What is expected: Among the entries below, tally the lines that include "agent", and give the number alone.

-- Opening Marker --

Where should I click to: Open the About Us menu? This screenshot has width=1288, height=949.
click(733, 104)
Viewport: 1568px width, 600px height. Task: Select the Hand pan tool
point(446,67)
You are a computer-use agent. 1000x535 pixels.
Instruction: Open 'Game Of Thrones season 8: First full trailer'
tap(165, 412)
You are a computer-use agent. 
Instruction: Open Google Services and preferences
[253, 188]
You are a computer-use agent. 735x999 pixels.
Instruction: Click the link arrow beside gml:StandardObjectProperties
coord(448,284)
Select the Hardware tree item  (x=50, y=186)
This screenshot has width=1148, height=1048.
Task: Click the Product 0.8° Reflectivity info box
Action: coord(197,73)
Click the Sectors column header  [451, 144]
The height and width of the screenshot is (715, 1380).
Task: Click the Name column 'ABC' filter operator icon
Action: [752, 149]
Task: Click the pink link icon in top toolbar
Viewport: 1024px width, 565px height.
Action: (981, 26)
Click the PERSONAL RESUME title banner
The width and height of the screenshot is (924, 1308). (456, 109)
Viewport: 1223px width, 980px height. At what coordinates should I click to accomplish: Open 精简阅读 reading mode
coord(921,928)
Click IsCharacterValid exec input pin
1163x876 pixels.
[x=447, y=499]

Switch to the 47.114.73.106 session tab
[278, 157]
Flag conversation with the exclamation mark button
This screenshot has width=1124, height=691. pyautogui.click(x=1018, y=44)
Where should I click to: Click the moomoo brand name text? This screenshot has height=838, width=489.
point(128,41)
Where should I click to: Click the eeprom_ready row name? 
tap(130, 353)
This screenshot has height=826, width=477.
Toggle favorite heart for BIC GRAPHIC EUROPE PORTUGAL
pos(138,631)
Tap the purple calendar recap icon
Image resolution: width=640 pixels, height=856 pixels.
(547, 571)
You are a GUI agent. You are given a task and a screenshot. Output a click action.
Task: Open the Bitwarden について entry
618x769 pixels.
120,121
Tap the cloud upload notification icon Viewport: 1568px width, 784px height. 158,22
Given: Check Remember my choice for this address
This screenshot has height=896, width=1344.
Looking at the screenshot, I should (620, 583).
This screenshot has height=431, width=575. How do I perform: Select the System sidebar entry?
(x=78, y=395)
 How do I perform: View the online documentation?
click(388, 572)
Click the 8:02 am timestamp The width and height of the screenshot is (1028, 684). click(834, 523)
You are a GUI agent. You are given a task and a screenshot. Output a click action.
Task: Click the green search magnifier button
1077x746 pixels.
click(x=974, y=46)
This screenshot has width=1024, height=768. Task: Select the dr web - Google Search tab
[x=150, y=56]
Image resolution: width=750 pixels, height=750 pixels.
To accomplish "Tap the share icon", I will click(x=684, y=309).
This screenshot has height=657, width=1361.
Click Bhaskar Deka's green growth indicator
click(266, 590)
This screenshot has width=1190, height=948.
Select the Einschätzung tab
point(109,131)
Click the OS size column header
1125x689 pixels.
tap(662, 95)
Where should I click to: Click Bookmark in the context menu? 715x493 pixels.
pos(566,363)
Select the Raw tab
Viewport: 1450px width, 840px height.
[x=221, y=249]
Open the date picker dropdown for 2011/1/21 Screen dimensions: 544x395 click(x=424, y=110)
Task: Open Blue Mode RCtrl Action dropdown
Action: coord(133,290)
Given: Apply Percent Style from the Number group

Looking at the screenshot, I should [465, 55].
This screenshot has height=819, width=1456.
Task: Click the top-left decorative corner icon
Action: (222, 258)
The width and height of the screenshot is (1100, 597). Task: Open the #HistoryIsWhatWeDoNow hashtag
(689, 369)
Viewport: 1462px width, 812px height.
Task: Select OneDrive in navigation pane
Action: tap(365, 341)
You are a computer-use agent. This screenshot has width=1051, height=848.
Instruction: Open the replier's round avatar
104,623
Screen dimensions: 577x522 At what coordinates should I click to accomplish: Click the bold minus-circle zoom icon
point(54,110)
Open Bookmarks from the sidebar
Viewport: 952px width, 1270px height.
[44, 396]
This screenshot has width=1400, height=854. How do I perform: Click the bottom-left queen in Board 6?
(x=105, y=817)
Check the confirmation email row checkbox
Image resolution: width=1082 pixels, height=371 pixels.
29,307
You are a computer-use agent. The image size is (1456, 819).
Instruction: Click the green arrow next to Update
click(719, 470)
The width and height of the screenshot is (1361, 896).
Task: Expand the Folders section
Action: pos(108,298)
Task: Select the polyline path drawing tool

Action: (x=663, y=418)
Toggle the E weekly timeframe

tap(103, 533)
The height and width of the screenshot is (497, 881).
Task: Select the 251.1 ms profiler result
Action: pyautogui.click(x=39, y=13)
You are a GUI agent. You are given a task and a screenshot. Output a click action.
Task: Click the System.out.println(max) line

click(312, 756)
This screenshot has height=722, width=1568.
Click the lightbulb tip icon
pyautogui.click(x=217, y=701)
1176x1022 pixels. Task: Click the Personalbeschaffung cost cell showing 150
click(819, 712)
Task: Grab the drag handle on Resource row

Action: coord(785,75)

-- Closing Marker --

Response to this exercise: 8